PROMPT: Each line below from the one containing "個人情報保護・カルテ開示 (442, 2563)" through the one containing "医療関係者の方へ (407, 13)" should be output exactly as it stands, and no other line should appear.

= Beginning of Section =

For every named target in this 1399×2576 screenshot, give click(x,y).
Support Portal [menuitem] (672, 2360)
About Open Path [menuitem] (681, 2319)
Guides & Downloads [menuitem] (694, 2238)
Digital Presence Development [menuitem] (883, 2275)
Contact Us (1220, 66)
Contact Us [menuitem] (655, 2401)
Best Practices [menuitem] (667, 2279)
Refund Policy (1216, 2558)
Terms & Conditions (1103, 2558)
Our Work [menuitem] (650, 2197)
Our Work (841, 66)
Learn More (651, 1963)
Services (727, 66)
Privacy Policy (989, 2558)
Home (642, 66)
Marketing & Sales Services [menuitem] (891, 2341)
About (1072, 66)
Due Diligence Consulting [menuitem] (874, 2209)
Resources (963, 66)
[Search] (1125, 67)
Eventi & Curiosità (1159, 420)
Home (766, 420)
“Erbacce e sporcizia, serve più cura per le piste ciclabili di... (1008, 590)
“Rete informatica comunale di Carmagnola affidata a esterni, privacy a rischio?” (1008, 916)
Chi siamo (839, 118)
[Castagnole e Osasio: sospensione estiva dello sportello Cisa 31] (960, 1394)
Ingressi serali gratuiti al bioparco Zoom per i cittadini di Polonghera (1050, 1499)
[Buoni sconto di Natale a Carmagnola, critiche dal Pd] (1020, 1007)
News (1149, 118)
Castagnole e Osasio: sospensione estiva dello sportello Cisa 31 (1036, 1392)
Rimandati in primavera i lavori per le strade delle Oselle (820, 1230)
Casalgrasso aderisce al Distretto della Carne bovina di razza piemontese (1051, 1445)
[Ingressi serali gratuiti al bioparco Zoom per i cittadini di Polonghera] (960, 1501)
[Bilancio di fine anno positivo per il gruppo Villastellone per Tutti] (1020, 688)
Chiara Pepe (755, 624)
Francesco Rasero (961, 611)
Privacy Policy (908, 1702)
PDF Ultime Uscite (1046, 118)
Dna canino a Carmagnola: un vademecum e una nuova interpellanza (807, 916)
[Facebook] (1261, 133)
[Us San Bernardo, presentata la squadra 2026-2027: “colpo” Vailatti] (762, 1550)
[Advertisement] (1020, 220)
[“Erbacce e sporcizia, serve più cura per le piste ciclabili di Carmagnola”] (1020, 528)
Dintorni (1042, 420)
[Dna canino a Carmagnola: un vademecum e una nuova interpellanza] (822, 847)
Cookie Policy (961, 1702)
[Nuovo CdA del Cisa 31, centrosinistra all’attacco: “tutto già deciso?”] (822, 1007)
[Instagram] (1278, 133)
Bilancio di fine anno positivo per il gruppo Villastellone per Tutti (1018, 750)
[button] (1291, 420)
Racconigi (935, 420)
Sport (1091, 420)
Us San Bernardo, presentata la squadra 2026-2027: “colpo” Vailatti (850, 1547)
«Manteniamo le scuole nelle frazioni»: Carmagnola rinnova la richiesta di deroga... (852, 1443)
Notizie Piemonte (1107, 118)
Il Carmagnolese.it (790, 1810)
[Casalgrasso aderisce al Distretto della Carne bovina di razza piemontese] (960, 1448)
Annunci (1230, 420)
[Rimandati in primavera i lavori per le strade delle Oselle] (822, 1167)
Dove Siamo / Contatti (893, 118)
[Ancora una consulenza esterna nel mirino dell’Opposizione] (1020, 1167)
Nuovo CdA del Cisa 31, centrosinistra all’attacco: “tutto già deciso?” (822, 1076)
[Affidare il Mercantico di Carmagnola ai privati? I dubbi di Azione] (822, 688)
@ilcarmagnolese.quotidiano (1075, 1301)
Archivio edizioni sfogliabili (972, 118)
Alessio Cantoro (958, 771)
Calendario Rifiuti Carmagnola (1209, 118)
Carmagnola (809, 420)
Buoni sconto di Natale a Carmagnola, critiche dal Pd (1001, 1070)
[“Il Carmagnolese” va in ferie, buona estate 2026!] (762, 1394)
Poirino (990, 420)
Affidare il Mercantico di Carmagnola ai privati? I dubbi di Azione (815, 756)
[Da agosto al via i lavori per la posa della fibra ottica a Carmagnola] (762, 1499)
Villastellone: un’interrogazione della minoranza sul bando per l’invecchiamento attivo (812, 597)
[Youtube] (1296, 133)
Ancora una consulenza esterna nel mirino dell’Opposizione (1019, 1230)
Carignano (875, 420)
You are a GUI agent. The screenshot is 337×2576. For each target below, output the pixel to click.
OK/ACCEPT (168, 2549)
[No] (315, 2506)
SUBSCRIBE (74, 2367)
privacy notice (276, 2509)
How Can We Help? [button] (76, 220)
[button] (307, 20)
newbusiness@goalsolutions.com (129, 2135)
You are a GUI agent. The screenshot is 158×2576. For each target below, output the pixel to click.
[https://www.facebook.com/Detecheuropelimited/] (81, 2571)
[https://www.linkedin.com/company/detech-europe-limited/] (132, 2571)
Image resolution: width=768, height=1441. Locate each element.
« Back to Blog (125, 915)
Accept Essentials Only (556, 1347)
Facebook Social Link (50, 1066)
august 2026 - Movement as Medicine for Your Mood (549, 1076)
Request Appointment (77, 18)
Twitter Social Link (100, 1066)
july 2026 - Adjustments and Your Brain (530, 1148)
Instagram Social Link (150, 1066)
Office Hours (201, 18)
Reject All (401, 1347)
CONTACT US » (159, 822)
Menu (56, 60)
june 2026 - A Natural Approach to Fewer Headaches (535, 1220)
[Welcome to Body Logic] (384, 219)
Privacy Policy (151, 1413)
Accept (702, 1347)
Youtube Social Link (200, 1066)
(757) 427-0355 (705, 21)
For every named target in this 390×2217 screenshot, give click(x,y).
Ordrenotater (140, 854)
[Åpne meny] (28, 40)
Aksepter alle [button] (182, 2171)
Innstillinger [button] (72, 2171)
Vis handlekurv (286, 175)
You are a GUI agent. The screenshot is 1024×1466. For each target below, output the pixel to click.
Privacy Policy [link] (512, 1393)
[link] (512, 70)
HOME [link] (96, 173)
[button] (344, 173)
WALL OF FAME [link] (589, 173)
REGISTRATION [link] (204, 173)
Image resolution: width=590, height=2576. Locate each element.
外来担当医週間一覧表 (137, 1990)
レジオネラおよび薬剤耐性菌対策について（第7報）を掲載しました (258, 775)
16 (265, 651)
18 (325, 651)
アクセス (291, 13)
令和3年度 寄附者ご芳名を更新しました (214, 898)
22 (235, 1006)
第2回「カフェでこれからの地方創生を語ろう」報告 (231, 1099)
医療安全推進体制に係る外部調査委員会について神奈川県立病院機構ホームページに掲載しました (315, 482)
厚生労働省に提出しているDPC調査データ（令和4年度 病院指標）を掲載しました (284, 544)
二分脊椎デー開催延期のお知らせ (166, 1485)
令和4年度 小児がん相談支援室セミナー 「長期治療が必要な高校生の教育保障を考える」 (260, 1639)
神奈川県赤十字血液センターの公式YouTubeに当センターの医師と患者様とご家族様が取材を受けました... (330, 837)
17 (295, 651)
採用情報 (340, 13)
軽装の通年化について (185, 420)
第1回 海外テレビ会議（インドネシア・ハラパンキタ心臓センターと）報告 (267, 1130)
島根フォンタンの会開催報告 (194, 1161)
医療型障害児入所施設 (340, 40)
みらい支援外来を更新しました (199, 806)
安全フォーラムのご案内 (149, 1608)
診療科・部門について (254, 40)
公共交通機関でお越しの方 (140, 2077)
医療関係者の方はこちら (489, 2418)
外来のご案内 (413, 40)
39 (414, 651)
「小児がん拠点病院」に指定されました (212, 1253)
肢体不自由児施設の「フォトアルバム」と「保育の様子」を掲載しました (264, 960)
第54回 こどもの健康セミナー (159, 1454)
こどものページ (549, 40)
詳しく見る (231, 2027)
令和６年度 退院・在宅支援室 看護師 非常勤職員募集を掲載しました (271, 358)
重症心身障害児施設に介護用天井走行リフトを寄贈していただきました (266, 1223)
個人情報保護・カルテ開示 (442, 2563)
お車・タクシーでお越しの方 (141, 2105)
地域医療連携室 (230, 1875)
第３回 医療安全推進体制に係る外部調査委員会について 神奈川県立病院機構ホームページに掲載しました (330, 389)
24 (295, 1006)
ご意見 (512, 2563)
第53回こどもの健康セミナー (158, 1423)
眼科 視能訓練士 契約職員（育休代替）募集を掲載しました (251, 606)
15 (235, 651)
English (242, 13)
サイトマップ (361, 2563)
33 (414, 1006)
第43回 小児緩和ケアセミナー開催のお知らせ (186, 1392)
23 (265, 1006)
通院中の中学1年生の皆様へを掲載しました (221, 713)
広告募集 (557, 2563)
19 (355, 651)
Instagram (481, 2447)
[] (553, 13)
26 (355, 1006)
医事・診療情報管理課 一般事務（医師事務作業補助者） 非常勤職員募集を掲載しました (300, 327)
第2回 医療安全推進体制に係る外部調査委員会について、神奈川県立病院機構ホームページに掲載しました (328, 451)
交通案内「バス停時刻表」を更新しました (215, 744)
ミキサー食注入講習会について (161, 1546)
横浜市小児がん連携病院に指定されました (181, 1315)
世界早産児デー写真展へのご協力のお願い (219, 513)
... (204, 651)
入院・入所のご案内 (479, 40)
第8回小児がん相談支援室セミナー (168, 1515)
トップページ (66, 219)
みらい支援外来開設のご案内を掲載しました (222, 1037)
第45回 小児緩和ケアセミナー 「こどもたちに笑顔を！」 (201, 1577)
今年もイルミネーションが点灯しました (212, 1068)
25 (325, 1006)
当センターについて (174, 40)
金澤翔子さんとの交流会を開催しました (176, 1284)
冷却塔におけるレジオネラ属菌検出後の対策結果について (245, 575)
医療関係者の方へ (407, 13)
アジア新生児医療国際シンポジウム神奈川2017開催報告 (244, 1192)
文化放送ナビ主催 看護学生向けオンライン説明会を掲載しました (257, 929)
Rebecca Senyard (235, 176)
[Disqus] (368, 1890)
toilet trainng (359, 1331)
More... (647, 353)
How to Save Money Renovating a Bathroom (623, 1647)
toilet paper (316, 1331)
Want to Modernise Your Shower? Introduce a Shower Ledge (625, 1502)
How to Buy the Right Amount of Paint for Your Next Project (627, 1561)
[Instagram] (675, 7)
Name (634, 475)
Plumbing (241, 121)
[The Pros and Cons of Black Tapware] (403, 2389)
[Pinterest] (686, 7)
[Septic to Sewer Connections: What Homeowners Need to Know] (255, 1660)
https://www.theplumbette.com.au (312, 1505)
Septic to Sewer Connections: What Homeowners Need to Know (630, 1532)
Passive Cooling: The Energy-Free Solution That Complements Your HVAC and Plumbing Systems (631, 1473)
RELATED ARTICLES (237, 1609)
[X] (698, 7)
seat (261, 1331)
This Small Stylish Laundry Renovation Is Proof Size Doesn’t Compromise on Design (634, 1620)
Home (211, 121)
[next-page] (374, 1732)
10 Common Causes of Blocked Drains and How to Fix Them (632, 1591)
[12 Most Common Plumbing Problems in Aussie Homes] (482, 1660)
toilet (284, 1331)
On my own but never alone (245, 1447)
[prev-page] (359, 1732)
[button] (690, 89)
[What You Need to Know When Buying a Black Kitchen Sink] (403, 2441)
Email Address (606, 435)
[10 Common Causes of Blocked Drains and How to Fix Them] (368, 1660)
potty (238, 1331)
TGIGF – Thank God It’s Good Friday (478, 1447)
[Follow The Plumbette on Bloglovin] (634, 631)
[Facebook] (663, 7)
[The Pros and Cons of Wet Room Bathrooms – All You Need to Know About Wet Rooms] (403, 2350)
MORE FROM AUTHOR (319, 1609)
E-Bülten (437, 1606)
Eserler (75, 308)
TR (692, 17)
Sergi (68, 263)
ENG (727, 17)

= End of Section =

RESULT BELOW:
個人情報保護・カルテ開示 (442, 2563)
お車・タクシーでお越しの方 (141, 2105)
地域医療連携室 (230, 1875)
第３回 医療安全推進体制に係る外部調査委員会について 神奈川県立病院機構ホームページに掲載しました (330, 389)
24 (295, 1006)
ご意見 (512, 2563)
第53回こどもの健康セミナー (158, 1423)
眼科 視能訓練士 契約職員（育休代替）募集を掲載しました (251, 606)
15 (235, 651)
English (242, 13)
サイトマップ (361, 2563)
33 (414, 1006)
第43回 小児緩和ケアセミナー開催のお知らせ (186, 1392)
23 (265, 1006)
通院中の中学1年生の皆様へを掲載しました (221, 713)
広告募集 (557, 2563)
19 (355, 651)
Instagram (481, 2447)
[] (553, 13)
26 (355, 1006)
医事・診療情報管理課 一般事務（医師事務作業補助者） 非常勤職員募集を掲載しました (300, 327)
第2回 医療安全推進体制に係る外部調査委員会について、神奈川県立病院機構ホームページに掲載しました (328, 451)
交通案内「バス停時刻表」を更新しました (215, 744)
ミキサー食注入講習会について (161, 1546)
横浜市小児がん連携病院に指定されました (181, 1315)
世界早産児デー写真展へのご協力のお願い (219, 513)
... (204, 651)
入院・入所のご案内 (479, 40)
第8回小児がん相談支援室セミナー (168, 1515)
トップページ (66, 219)
みらい支援外来開設のご案内を掲載しました (222, 1037)
第45回 小児緩和ケアセミナー 「こどもたちに笑顔を！」 (201, 1577)
今年もイルミネーションが点灯しました (212, 1068)
25 (325, 1006)
当センターについて (174, 40)
金澤翔子さんとの交流会を開催しました (176, 1284)
冷却塔におけるレジオネラ属菌検出後の対策結果について (245, 575)
医療関係者の方へ (407, 13)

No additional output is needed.